A recurrent problem I’ve found when analysing my data is that of trying to interpret 3-way interactions in multiple regression models. As always, the mantra of PLOT YOUR DATA* holds true: ggplot2 is particularly helpful for this type of visualisation, especially using facets (I will cover this in a later post). Easier said than done, though, when all three predictor variables are continuous. How do interactions between continuous variables work, and how can we plot them?

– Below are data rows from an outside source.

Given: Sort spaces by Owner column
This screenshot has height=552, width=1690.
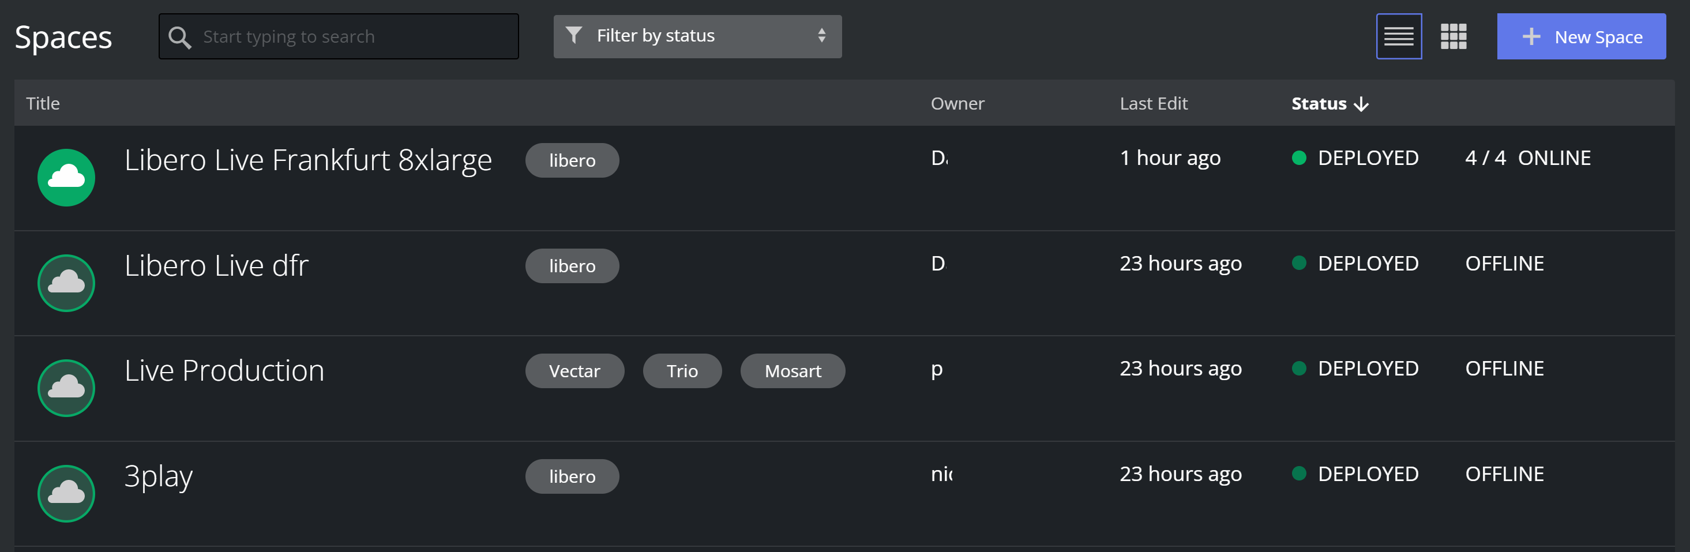Looking at the screenshot, I should (x=957, y=104).
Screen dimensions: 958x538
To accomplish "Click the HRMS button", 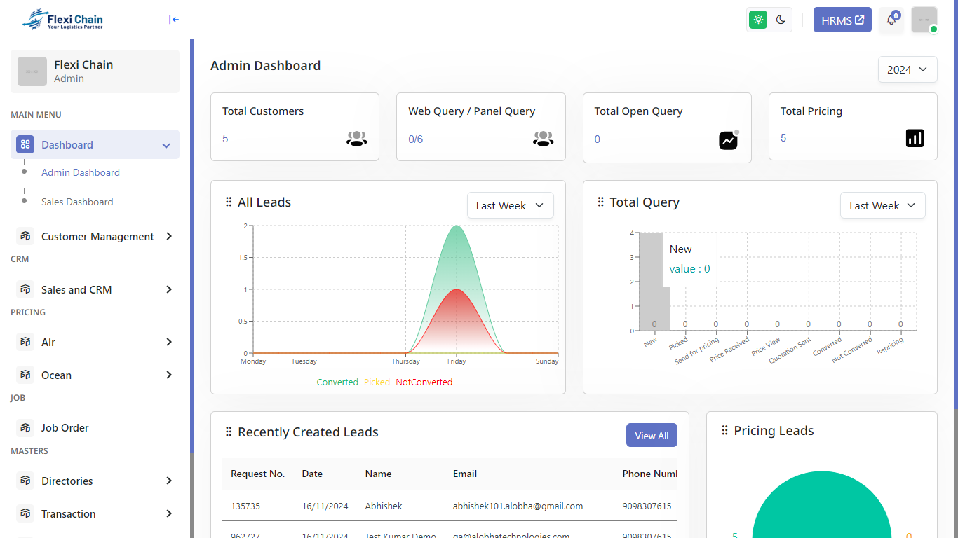I will [842, 20].
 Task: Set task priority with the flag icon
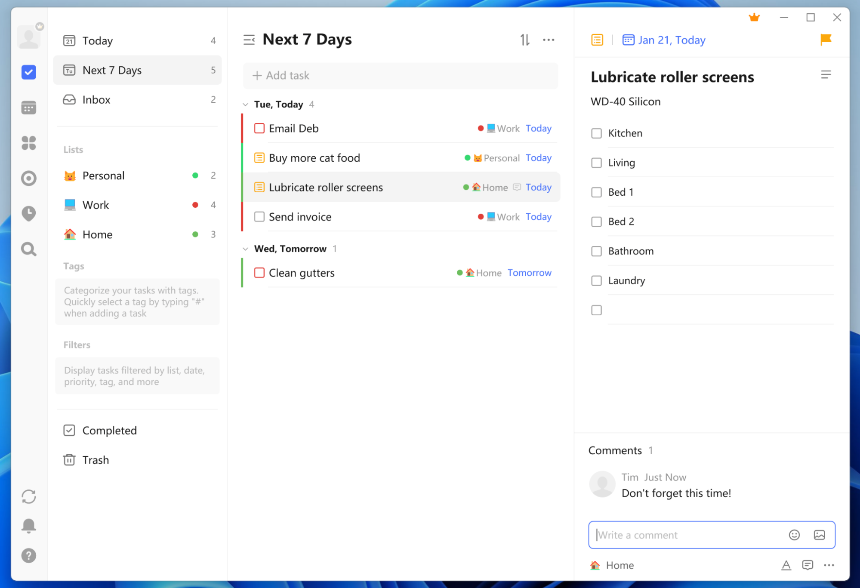[826, 40]
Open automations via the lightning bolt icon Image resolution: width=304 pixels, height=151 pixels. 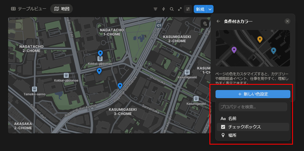(164, 9)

First, let’s think of a simple example: consider a response such as the time a person takes to run 100m. We might expect that height would have a significant effect, with taller people covering the ground more quickly. A continuous by continuous interaction (two-way) would mean that the effect of height on 100m time depends on another continuous variable – for example, weight. A significant height x weight interaction would mean that the slope of height on 100m time changes as weight changes: the effect of height might be mitigated at heavier weights. Already, this is getting a little tricky to visualise in your head, so what about when we add in another predictor (e.g. age, resting heart rate, volume of beer** consumed the night before, that kind of thing)?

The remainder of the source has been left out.